Mary also learned to overcome the tendency to judge others. Recalling an especially tough CASA assignment involving child abuse in a family from a different culture, Mary said, “It’s almost unavoidable to judge abusive parents harshly.” But Mary took the time to study the parents’ native culture, and she saw them making a sincere effort to better understand American culture. “Of course, there’s no excuse or justification for child abuse,” she said. “But if you can put aside your pre-judgment and learn and empathize, you can start to understand the causes of child abuse, how it can happen.” That makes it easier, in her view, for everyone to work toward solving the problem.

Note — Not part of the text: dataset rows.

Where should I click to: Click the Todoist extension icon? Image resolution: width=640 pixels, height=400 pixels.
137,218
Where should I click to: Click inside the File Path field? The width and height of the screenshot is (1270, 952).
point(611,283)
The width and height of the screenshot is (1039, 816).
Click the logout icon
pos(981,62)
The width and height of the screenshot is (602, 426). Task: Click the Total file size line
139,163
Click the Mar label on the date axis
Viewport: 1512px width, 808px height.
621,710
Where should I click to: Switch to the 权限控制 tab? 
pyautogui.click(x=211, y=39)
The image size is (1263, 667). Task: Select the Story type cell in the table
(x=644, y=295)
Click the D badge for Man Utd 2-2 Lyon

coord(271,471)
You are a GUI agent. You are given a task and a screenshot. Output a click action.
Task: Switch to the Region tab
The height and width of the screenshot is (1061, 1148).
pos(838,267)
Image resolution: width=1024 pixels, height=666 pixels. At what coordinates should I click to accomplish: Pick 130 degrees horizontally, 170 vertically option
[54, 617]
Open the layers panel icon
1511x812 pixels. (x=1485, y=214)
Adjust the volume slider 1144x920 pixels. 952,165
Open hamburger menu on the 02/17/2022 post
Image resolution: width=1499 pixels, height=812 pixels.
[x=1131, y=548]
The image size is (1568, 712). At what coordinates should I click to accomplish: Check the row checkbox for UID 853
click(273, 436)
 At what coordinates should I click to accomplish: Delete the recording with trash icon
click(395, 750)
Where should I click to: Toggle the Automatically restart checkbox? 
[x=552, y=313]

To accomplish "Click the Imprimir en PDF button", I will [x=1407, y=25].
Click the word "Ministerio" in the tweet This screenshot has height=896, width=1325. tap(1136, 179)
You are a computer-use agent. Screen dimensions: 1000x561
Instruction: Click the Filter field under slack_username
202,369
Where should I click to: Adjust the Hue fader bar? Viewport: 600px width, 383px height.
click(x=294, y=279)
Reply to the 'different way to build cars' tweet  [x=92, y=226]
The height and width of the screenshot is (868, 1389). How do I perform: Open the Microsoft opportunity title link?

“Easy” is not a word that often comes to mind when Mary thinks about her CASA experiences. “The training is really intensive,” she said. “I was afraid at first—afraid I’d forget all the legal terminology, afraid of going into households where you know there’s been abuse, afraid I wouldn’t really be able to help the kids.” But Mary found her CASA supervisors “incredibly knowledgeable, supportive, caring people. I went into CASA training with all these fears,” she said, “and I came out fearless.”
“It’s not for everybody,” Mary said of becoming a CASA volunteer. “But if you can do the work, there’s nothing more rewarding. I just love it.”